Bravura Philharmonic’s “A Concerto Extravaganza,” on Sunday, May 13, features winners of the 2012 Young Artists competition. The young soloists were selected among a group of 40 contestants who came from throughout New Jersey to participate in the competition last February. Charlie Liu, 11, of West Windsor, performs Shostakovich Piano Concerto No. 2.
Liu has won more than 20 solo piano competitions, including first place in the New Jersey and Massachusetts Music Teacher Associations, the Steinway Society of Princeton Scholarship, the American Association for the Development of the Gifted and Talented International, and top prize in the American Fine Arts Festival and Cecilian Music Club competitions. He is also a winner of the Lang Lang International Music Foundation Scholarship in 2008.
He completed a Carnegie Hall “Grand Slam” at age 8 after performing in all three concert halls at the venue. He has performed in the YouTube Symphony Orchestra debut at Carnegie Hall, He has appeared on Ellen DeGeneres and Oprah Winfrey shows, performed for Queen Rania of Jordan and Bono of U2. Liu has also performed at Lincoln Center, Merkin Hall, and the Segerstrom Concert Hall. He has studied with Tatyana Berketova, and Irina Kirilenko. His teachers include Soo Kyung Cho of West Windsor, and Ingrid Clarfield, professor of piano at Westminster Choir College.

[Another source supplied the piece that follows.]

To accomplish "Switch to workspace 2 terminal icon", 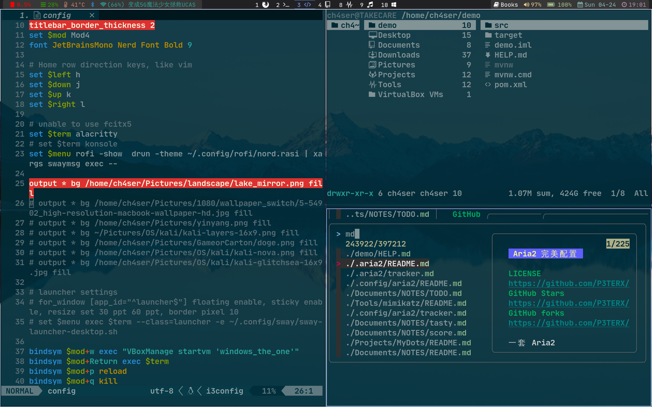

His father, Mingyi Liu, is a bioinformatician at Bristol Myers Squibb. His mother, Jen Xie, is a physician in SUNY Downstate anesthesia department. His brother, William, 6, is in first grade at Town Center School. He began playing the piano at age 5 and recently performed in Carnegie Hall after winning a competition.
Liu was born in Iowa and lived in Massachusetts before moving to West Windsor in July, 2007. He began studying piano when he was four, won his first piano competition when he was five, and performed his first solo recital at age six. He is a sixth grade student at Grover Middle School.
He has been a Princeton Youth Hockey Association travel hockey player for the last five years and he is a skiier. “He loves video games and has almost all current video game consoles except for the Sony ones,” says his father. He exceled in math, taking first place in the sixth grade Math League competition in Mercer County, and tying for eighth place in the whole state. He has also won second place in Greater Princeton Chess Competition.
Liu also excels at community service, he regularly helps out at benefit events for the community, and has performed solo concerts at Millstone River School and Robbins School in Trenton to inspire children to learn music. He and his friends held a benefit for Haiti two years ago and he had a solo benefit concert after the earthquake in Japan last year. (The News, March 19, 2010).
The concert will be conducted by its director, Chiu-Tze Lin. Other competition winners performing include violinist Hannah Lam, cellist Zachary Mowitz, and pianist Brielle Perez. The orchestra will also perform the “Academic Festival Overture” by Johannes Brahms.
Spring Concert, Bravura Philharmonic Orchestra, Princeton Alliance Church, 20 Schalks Crossing Road, Plainsboro. Sunday, May 13, 7 p.m. $12 to $25. 609-790-9559 or www.bravuraphil.org.